O expert estava certo. O consumidor caminha com uma avalanche de informações sobre o meio ambiente e a crescente percepção de que o clima do mundo mudou. É cada vez mais compreensível notar o consumo menos desvairado e pautado principalmente em ideais. Se as pessoas ainda não ponderam de forma coletiva, elas pensam no próprio corpo. Se não entendem as duas premissas anteriores, levam em conta o que vão sofrer as gerações futuras.
Uma das pressões mais significativas dentro de tal esteira comportamental acerta em cheio o mercado de bens de beleza e higiene pessoal.
SAINDO DO PAPEL
Dez anos atrás era muito difícil saber se um produto era vegano ou livre de componentes controversos, como parabenos e petrolatos. Hoje, da marca com valores convidativos, como Dailus, Hinode ou Salon Line, até casas de grande luxo, a exemplo da Sisley e seus ativos botânicos, ou da Shiseido e sua linha clean
WASO, é possível chegar mais perto do conceito do green beauty.
Apesar de tais termos – clean ou green – não terem uma regulamentação global unificada, dando margem a equívocos ou jogadas de marketing conhecidas como “greenwashing” (quando a empresa só quer parecer limpa, mas não é), é notório que boa parte da indústria da beleza está levando a sério uma produção mais limpa para o planeta e para o corpo. E isso se deu graças à pressão do consumidor.
Com tamanho interesse a respeito do tema, a empresa cosmética Biossance agora lança uma espécie de escola de clean beauty para educar os consumidores sobre os “do and don’ts” da beleza mais natural, chamada “The Clean Academy”. Eles também popularizaram no Brasil o uso do esqualano vegetal, extraído da cana-de-açúcar e não mais da exploração predatória do tubarão.
Para a empresária Patricia Lima, fundadora da marca Simple Organic, a beleza limpa, livre de sintéticos, gera muitos benefícios para o meio ambiente e para a saúde. “O esforço da beleza natural é para neutralizar e minimizar todo esse impacto ambiental. Ou seja, vai desde os compostos do produto até o descarte de sua embalagem”, explica. A última iniciativa da marca brasileira pelo caminho da sustentabilidade foi apoiar o podcast “O Tempo Virou”, que leva informação ao público de como os pequenos atos podem ajudar a cuidar do planeta, capitaneado por Giovanna Nader, consultora sustentável.

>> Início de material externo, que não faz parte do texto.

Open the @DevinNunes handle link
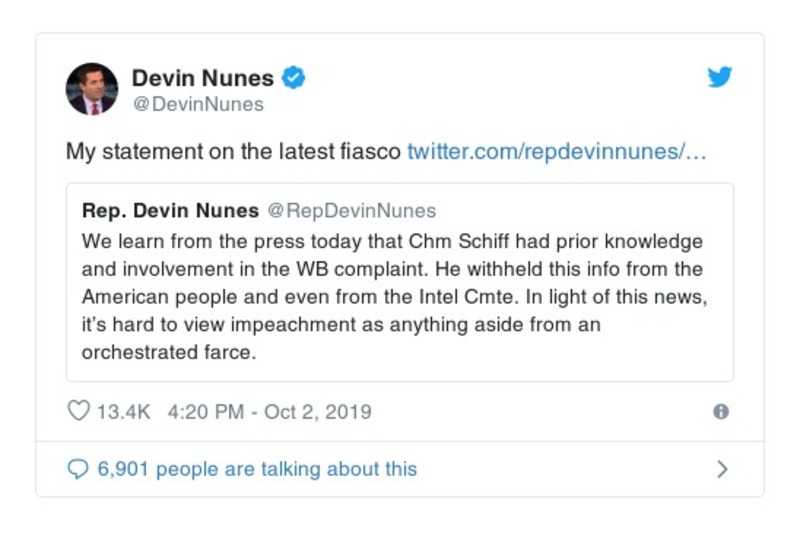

Destacamos, a seguir, outras iniciativas no mesmo caminho:
GRANDES AMIGOS
As abelhas podem visitar cerca de sete mil flores por dia, atuando como agentes fundamentais para o equilíbrio dos ecossistemas e garantindo a segurança alimentar do nosso planeta. Por causa do uso abusivo de agrotóxicos e das mudanças climáticas, elas estão em risco. A taxa de mortalidade desses insetos, atualmente, é de 30%. As taxas normais de mortalidade para um ecossistema saudável são estimadas em 5%.
A Guerlain, gigante francesa de beleza dentro do segmento de luxo, tem reconhecimento internacional por seu compromisso com a preservação das abelhas, criaturas tão necessárias para o equilíbrio do meio ambiente, através da polinização e da reprodução de espécies vegetais. A empresa é investidora da Associação de Abelhas Britânicas, na Ilha de Ouessant, desde 2011, dando suporte financeiro para pesquisa e comunicação.

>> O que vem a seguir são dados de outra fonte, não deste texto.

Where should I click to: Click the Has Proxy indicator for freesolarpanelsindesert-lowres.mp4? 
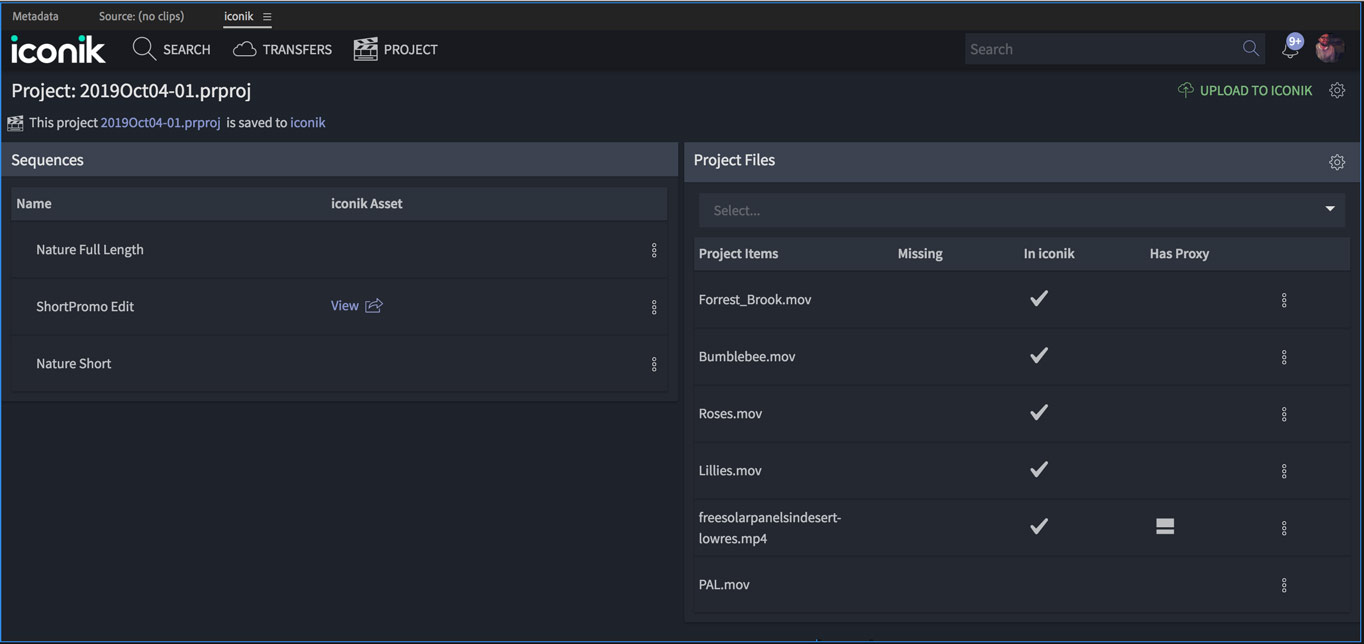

Desde 2015, também é parceira do Observatório Francês de Abelhas, responsável por desenvolver estoques de colmeias em toda a Europa e promover a profissão de apicultor. Entre outras iniciativas, em 2020, a grife lançou uma parceria com a Unesco-mab para promover treinamento a apicultores, além de medir os benefícios da polinização nas reservas da biosfera.
CERTIFICADO
Além do luxo, o Grupo O Boticário lançou, em meados de outubro, a linha Nativa SPA Orgânico. Ela possui o certificado ECOCERT, um dos organismos de inspeção para produtos ecologicamente corretos mais respeitados do mundo, fundado na França e presente em mais de cem países.

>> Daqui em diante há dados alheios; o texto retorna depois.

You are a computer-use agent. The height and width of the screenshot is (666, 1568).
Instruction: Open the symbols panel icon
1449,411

A novidade conta com itens para o corpo e o cabelo. Eles são armazenados em embalagens feitas de PETS 100% recicladas, ingredientes orgânicos, veganos e naturais. “A beleza sustentável era um assunto para poucos. Agora não. É possível consumi-la e também saber o que é real ou não de forma muito mais fácil. Ela não é um fim, mas uma jornada”, diz Chiara Gadaleta, embaixadora da ONU Pacto Global e consultora em sustentabilidade.
NOS OCEANOS
Ainda na trilha das grandes empresas, a Natura lançou Kaiak Oceano, uma fragrância que convida para um novo olhar ao cuidado com os oceanos. Cerca de 50% da maior peça plástica que compõe a embalagem do produto, chamada de ombro, é feita de plástico reciclado. Além disso, 8% do material vem do litoral brasileiro, coletado por cooperativas de reciclagem que lutam para que o lixo não chegue ao mar. O restante é plástico retirado de aterros sanitários. Já 30% do vidro do produto é reciclado, e o filme plástico que envolve o cartucho do perfume foi totalmente eliminado. Com a iniciativa, cerca de seis toneladas de plástico reciclado serão utilizadas – o que equivale a três milhões de tampas de garrafas d’água.
A TRILHA LIMPA
Mas como consumir produtos mais limpos e seguros para o corpo e para o meio ambiente?
Privilegie cosméticos que usam óleos essenciais para perfumar – e não fragrâncias sintéticas;
Descubra se os produtos têm selos como ECOCERT, Instituto Biodinâmico de Desenvolvimento ou The Leaping Bunny;
Leia o rótulo. Aprenda a descobrir se os seus cosméticos possuem petrolato na composição. A substância pode não ter ainda um consenso científico sobre fazer mal para a saúde, mas faz muito mal para a vida marinha e para os ecossistemas;
Prefira produtos em refil, embalagens recicladas ou recicláveis e que têm constituição sustentável, como xampus e condicionadores em barras. Novos ingredientes naturais que dispensam embalagens foram destaque no evento de beleza “in-cosmetics virtual”, realizado este ano. Um deles foi o Simplysolid™, da Aprinnova. Ele é um ingrediente de formato sólido para a elaboração de produtos para a pele, corpo, desodorantes, entre outros. Não necessita de plástico para ser comercializado;
O consumo da beleza sustentável é um campo de leitura constante. Busque informações científicas sobre o que impacta mais ou menos no ecossistema. Por exemplo, não consuma esfoliantes ou cremes dentais que tenham partículas plásticas em sua composição. Eles são grandes vilões da poluição das águas.
Utilize o SAC e as redes sociais das empresas que você consome para perguntar se elas possuem políticas de reciclagem e se são empresas livres de crueldade animal. Caso ainda não sejam, peça para que se tornem. A pressão do consumidor é o maior “estímulo” para o mercado da beleza.